Pour arriver à reconstituer de telles éprouvettes en trois dimensions, de nombreuses mesures de radiométrie sont nécessaires. Par exemple, pour reconstituer en 3D un cube de 0,087m3,Weidemann et al.(2008) ont dû réaliser 900 radios avec chacune un angle d’attaque des rayons différents, ce qui lui a pris une trentaine de minutes. À l’heure actuelle, la majeure partie des publications sur cette technique traite des algorithmes de détections et de caractérisation des fibres (Redon et al., 1998 et 1999; Robb et al., 2007;Axelsson et al.,2008). Cette méthode permettrait de déterminer l’orientation et la distribution des fibres, la présence de ségrégation ou de défaut dans la matrice, et ce dans l’ensemble d’une structure en béton fibré. De plus, contrairement à la méthode de résistivité, les barres d’armatures ne posent aucun problème et l’inspection de section de 500 mm de profondeur est parfaitement réalisable.

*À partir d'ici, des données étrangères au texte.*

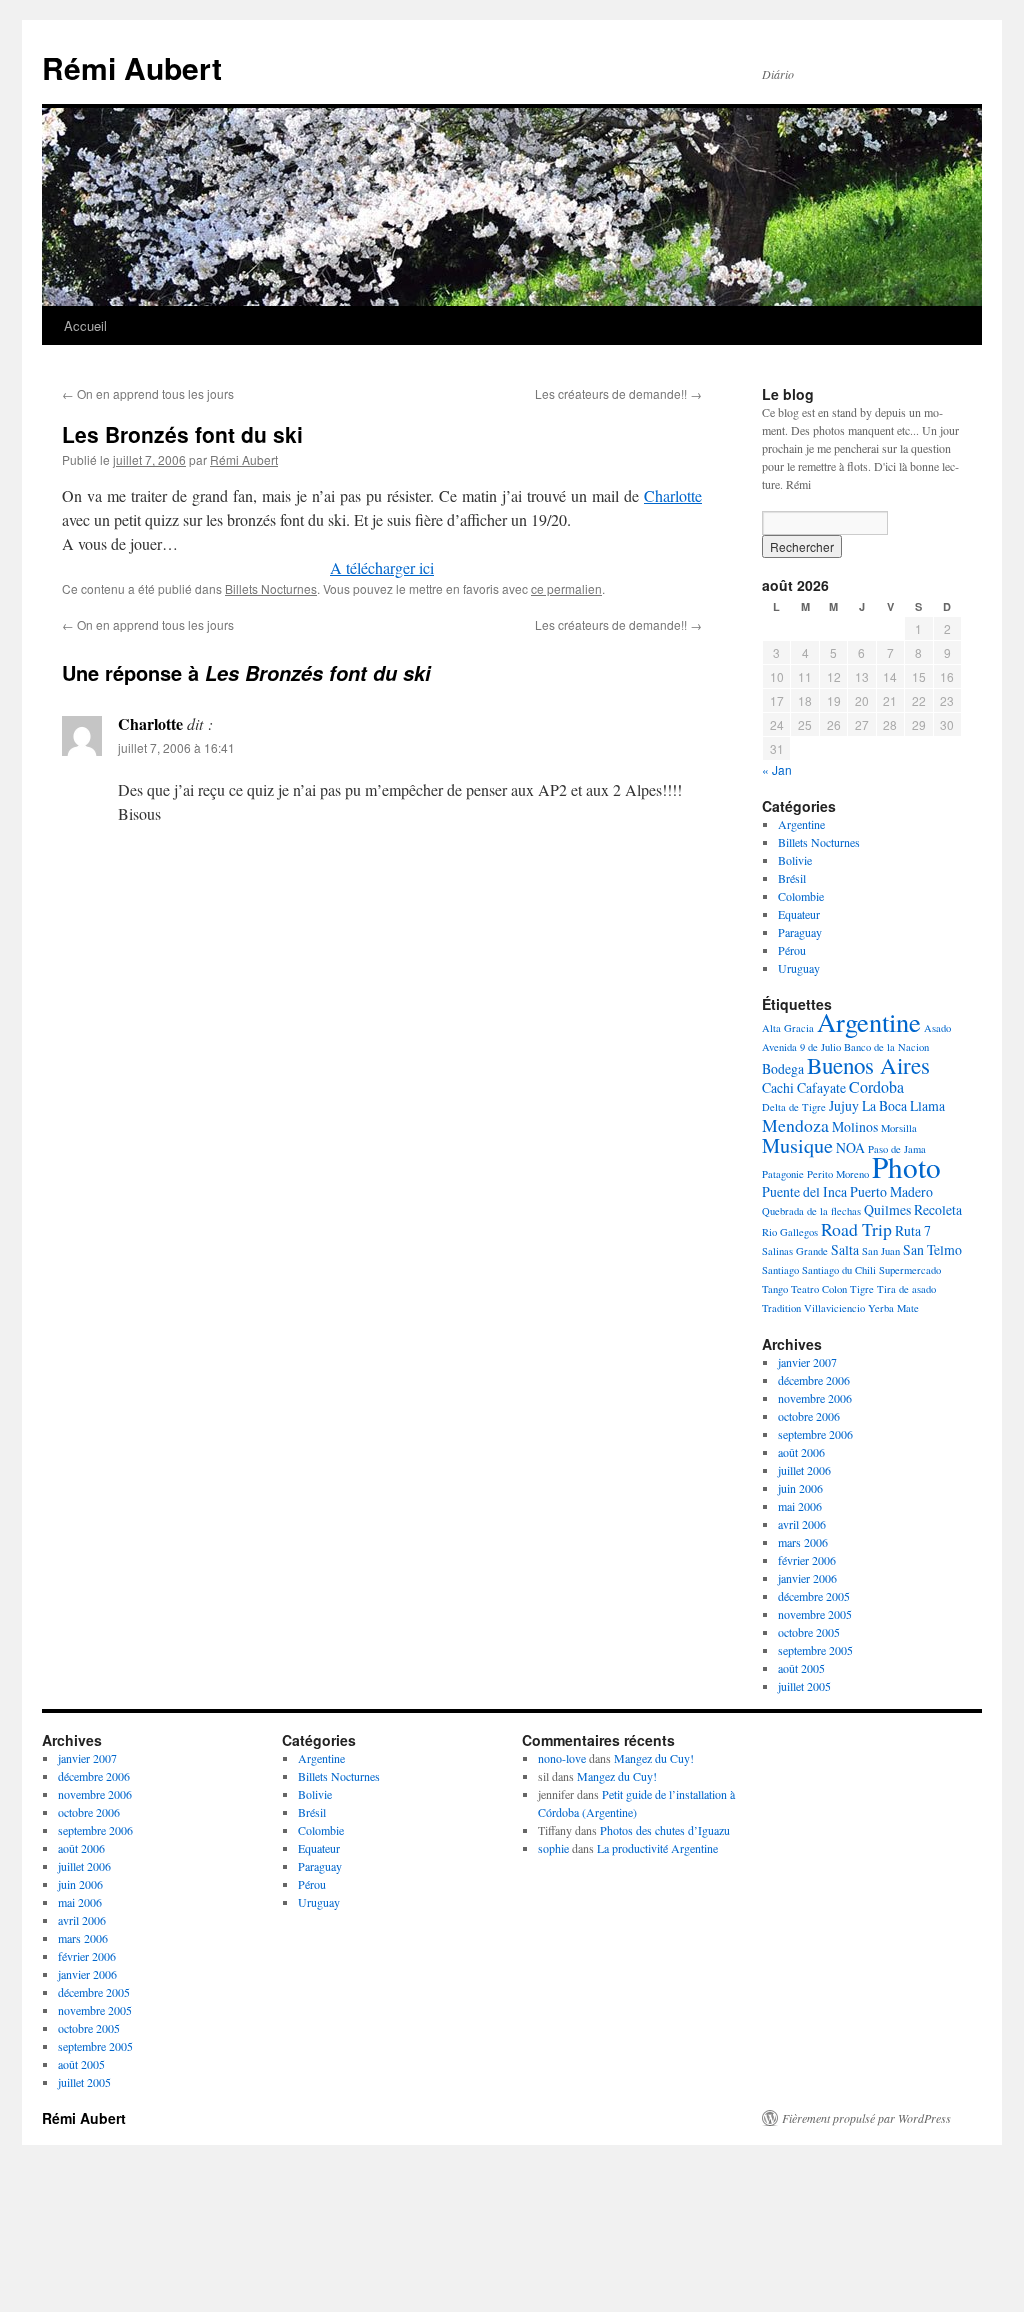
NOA (850, 1147)
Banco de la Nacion (886, 1047)
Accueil (85, 325)
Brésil (792, 878)
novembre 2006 (815, 1398)
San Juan (881, 1251)
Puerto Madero (891, 1191)
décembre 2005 (814, 1596)
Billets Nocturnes (271, 588)
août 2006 (801, 1452)
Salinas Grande (795, 1251)
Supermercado (910, 1270)
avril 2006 (802, 1524)
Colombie (801, 896)
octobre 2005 (809, 1632)
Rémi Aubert (132, 67)
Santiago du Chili (839, 1270)
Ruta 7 (913, 1230)
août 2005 (801, 1668)
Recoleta (938, 1209)
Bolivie (795, 860)
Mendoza (795, 1125)
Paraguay (800, 932)
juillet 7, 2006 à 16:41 (176, 747)
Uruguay (799, 968)
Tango (775, 1289)
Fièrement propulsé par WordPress (866, 2118)
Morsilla (899, 1128)
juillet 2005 (804, 1686)
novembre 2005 (815, 1614)
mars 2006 (803, 1542)
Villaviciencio (834, 1308)
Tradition (781, 1308)
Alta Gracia (788, 1028)
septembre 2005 (815, 1650)
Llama (927, 1105)
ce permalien (566, 588)
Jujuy (844, 1105)
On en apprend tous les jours (148, 393)
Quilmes (887, 1209)
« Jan (777, 769)
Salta (845, 1249)
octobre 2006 (809, 1416)
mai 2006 (800, 1506)
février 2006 (807, 1560)
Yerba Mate (893, 1308)
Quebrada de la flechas (811, 1211)
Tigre (862, 1289)
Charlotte (673, 495)
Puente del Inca (804, 1191)
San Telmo (932, 1249)
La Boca (884, 1105)
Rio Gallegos (790, 1232)
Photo (906, 1166)
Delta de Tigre (794, 1107)
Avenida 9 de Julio (801, 1047)
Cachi (778, 1087)
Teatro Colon (819, 1289)
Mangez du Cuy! (654, 1758)
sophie (553, 1848)
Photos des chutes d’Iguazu (665, 1830)
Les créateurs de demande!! (618, 393)
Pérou (792, 950)
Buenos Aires (868, 1065)
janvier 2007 (807, 1362)
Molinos (855, 1126)
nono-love (562, 1758)
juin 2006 (800, 1488)
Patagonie (783, 1174)
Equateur (799, 914)
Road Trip (856, 1229)
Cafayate (821, 1087)
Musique (797, 1145)
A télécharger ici (382, 567)
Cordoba (876, 1086)
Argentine (801, 824)
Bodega (783, 1068)
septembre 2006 (815, 1434)
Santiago (780, 1270)
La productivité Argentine (657, 1848)
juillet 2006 (804, 1470)
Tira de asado (906, 1289)
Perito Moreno (838, 1174)
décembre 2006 (814, 1380)
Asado (937, 1028)
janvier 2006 (807, 1578)
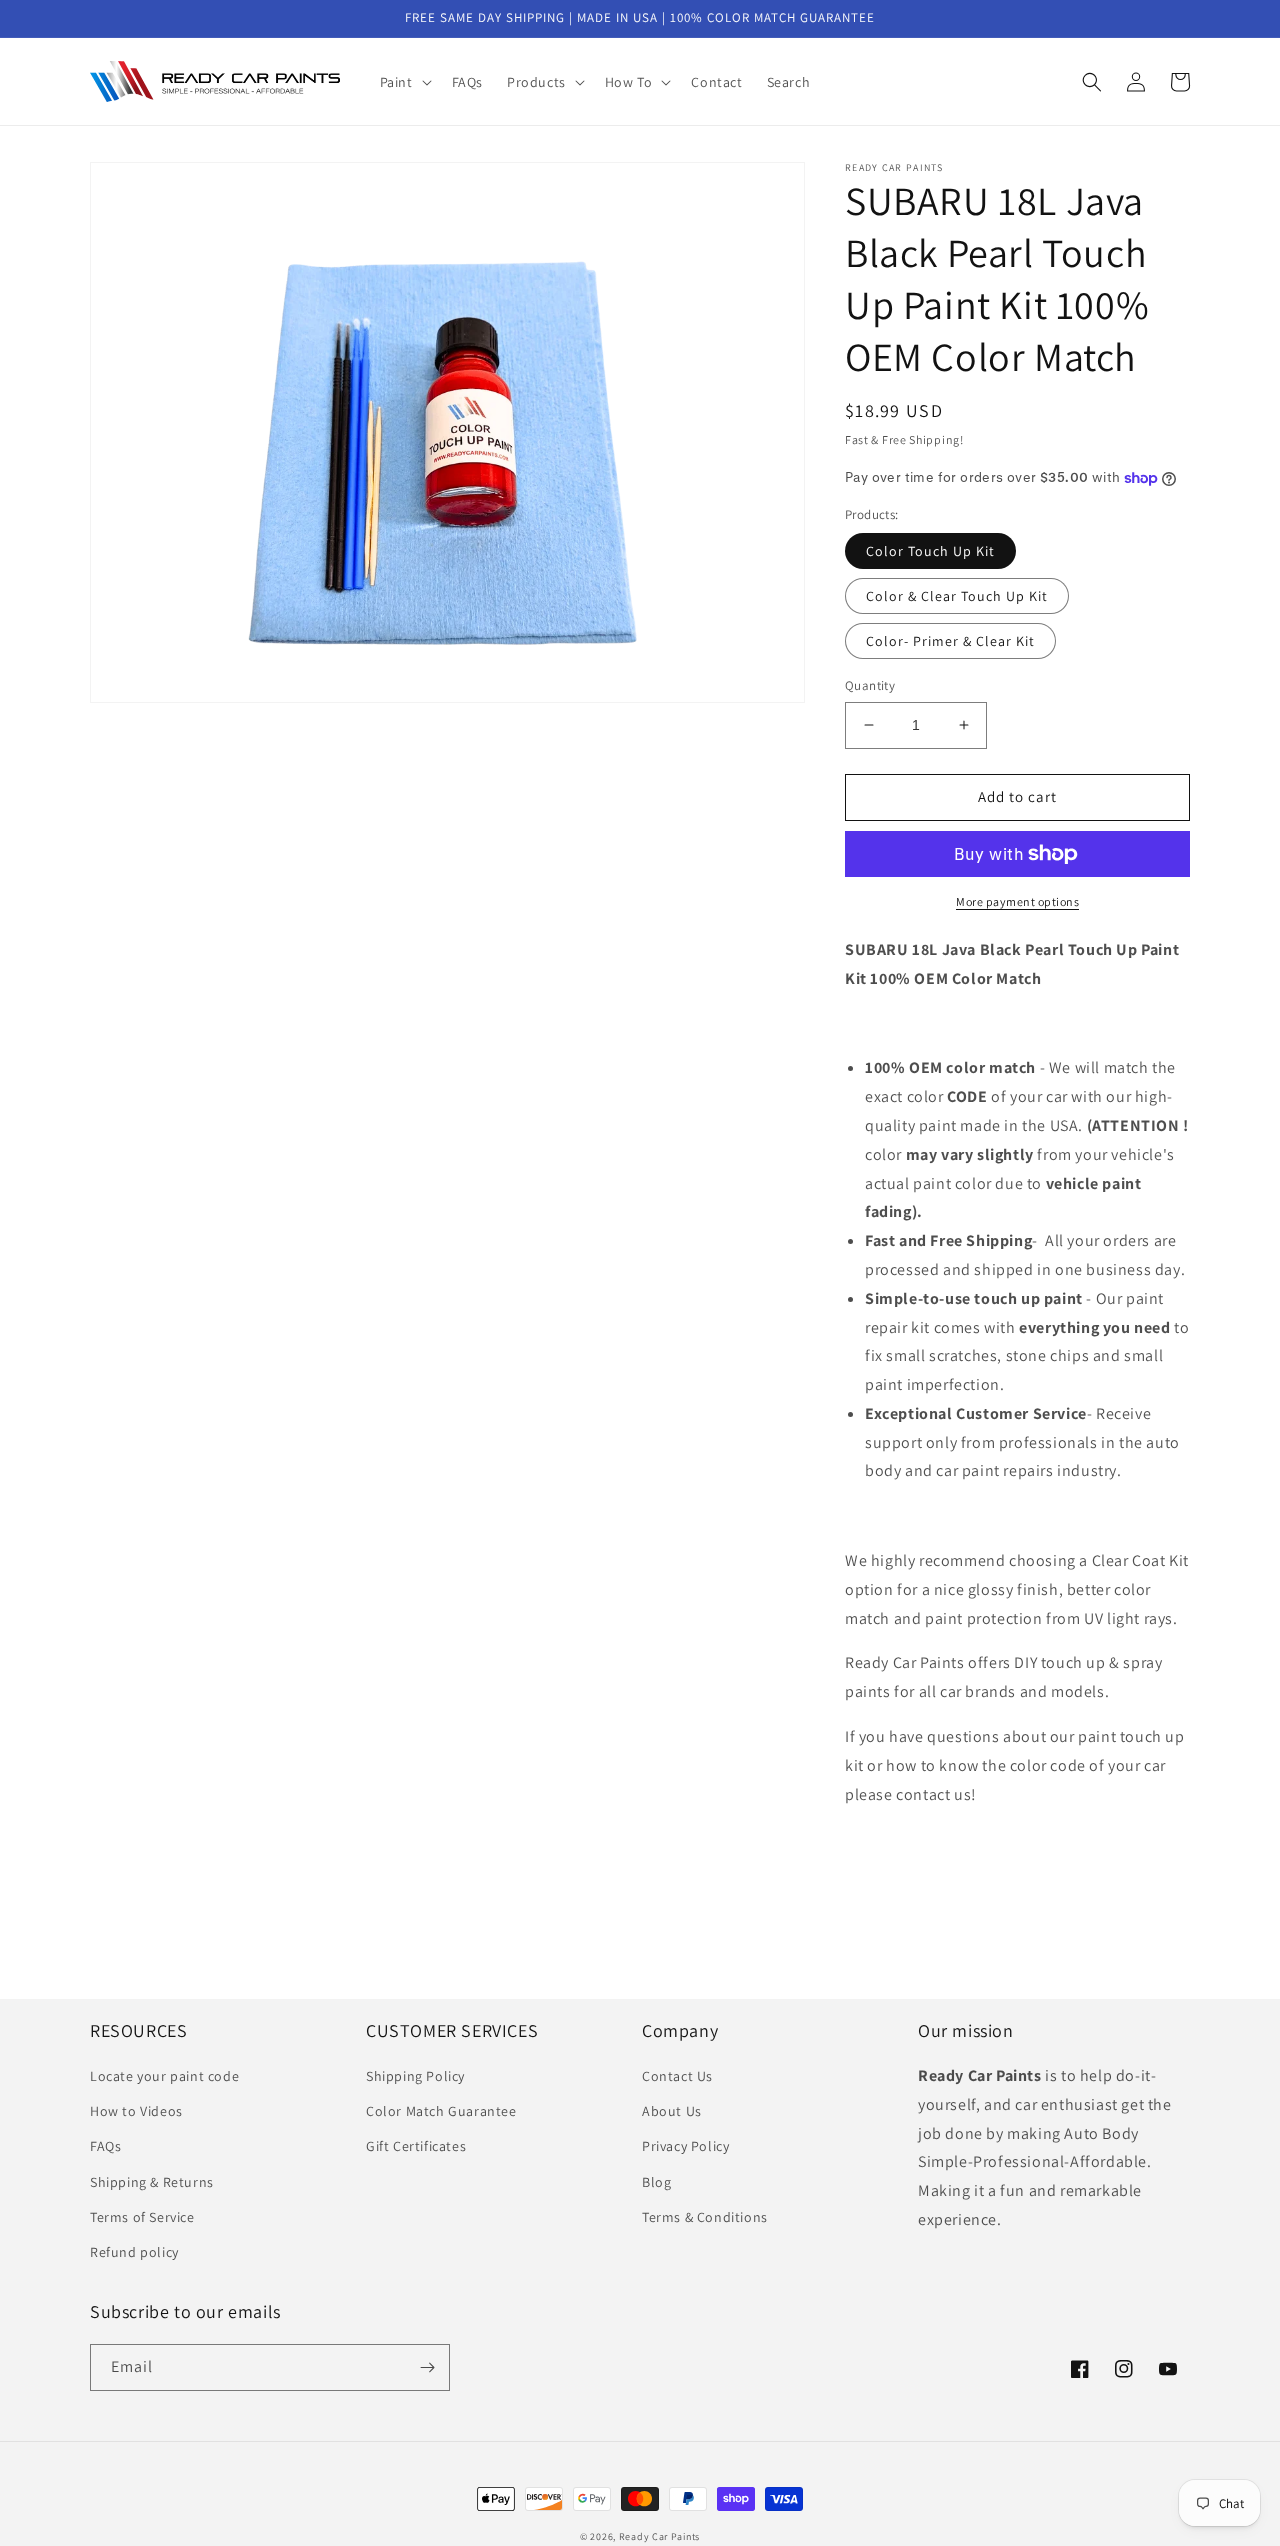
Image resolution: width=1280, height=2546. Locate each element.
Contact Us (677, 2076)
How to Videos (136, 2111)
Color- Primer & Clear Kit (950, 641)
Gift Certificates (416, 2146)
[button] (404, 82)
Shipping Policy (415, 2076)
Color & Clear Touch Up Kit (957, 596)
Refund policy (134, 2252)
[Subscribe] (427, 2367)
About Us (672, 2111)
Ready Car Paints (659, 2536)
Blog (656, 2182)
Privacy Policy (685, 2146)
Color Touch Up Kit (930, 551)
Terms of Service (142, 2217)
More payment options (1017, 901)
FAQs (105, 2146)
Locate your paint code (164, 2076)
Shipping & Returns (152, 2182)
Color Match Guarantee (441, 2111)
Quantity (870, 685)
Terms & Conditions (705, 2217)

L’utilisation de cette technique à grande échelle dans des usines de préfabrication reste mitigée. D’une part, Hassani et al. (2004) assurent que cette possibilité est parfaitement envisageable. D’autre part Reinhardt et al.(2001) rappellent que pour simplement radiographier (sans

reconstruction 3D) une poutre à échelle réelle, plus de 2 heures sont parfois nécessaires et des distances de sécurité pouvant avoisiner les 50 mètres sont à prévoir.

Comme le rappelle Mitchell, pour tout appareil contenant une source de matière radioactive, une licence de détention et d’utilisation délivrée par les autorités gouvernementales est obligatoire. Cette licence permet de garantir qu’aucun membre du personnel ne sera exposé de façon inappropriée à des radiations, et qu’un programme de prévention a été mis en place. Ce programme de prévention doit inclure une liste des responsables et des utilisateurs du système ainsi que les formations qu’ils ont suivies, la description des sources radioactives utilisées et des locaux accueillants ces dernières. En effet, il est très important de contrôler l’exposition du personnel aux radiations, car elles sont très nocives pour la santé. À titre indicatif, au Canada la réglementation fixe la dose maximale admissible par personne de radiation ionisante à 50 mSv par an jusqu’à occurrence de 100 mSv tous les 5 ans.

La tomographie par rayons X apparait comme une méthode possédant un fort potentiel. Une fois les algorithmes de détection des fibres opérationnels et optimisés, cette méthode sera complète, car elle permettra aussi bien de repérer des zones de ségrégation, de déterminer la distribution des fibres, de repérer les défauts dans la matrice, et de calculer l’orientation de chacune de fibres. Cependant, elle se heurte à son caractère dangereux qui peut effrayer bon nombre d’industriel et de membre du personnel. L’acquisition du matériel, la création de lieu dédié, la formation du personnel sont des investissements financiers conséquents et nécessaires, mais qui peuvent à long terme apporter un véritable avantage pour le contrôle qualité et le développement de méthode de coulée.